#HealthBytes: Here's why you should include tempeh in your diet
Tempeh is a traditional Indonesian food that is made from fermented soybeans. It is believed to be a complete source of protein as it contains all nine of the essential amino acids. It has a dry and chewy texture with a slightly nutty taste and can be either cooked, roasted, or baked into a dish. Read on to know about tempeh's health benefits.
Tempeh is made by fermenting soybeans with a type of mold called rhizopus and is rich in prebiotics. Studies suggest that prebiotics aid in the formation of short-chain fatty acids in the colon like butyrate that is the source of energy for the cells in the colon.
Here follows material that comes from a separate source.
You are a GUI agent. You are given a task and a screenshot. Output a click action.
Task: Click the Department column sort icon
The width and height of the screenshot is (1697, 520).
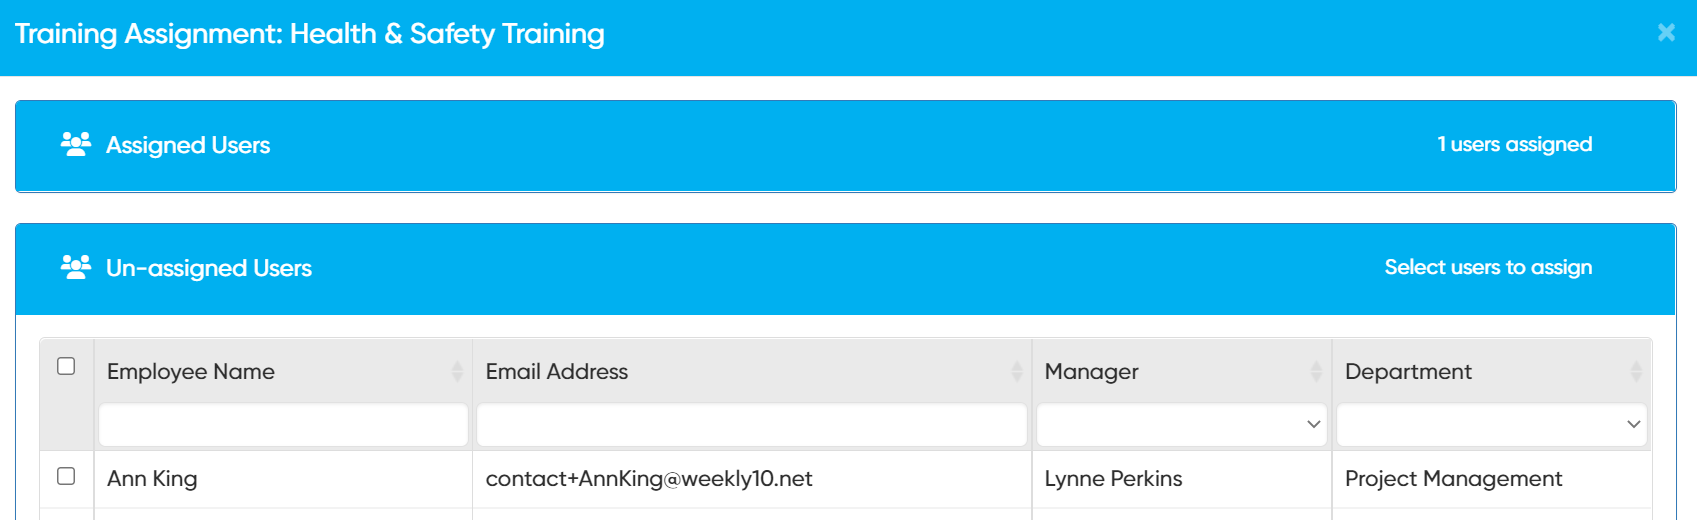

This thus helps in maintaining a good gut environment and preventing diseases associated with indigestion, inflammation, etc.
A protein-rich diet stimulates thermogenesis, leading to increased metabolism and more calories being burnt after each meal. Tempeh is high in protein with one cup providing about 31gm protein. A study conducted on obese men where they were given soy-based or animal-based proteins showed soy protein is as effective as meat protein. It was concluded that both groups lost weight, irrespective of protein source.
While tempeh can be made from other beans, it is typically made from soybeans, which contain isoflavones that help in reducing cholesterol levels. Studies comparing the effects of soybeans and animal protein on human cholesterol levels point that consuming soy protein led to a decrease in "bad" LDL cholesterol by 5.7% and total cholesterol by 4.4%. Triglycerides also significantly came down by 13.3%
Antioxidants neutralize the free radicals in the body that can lead to chronic ailments including diabetes, heart diseases, and cancer. Studies suggest that soy isoflavones exhibit antioxidant properties that can help reduce the markers of oxidative stress. Studies have also linked tempeh to have higher antioxidant activity in comparison to other soy products, making it a better pick among soy products by itself.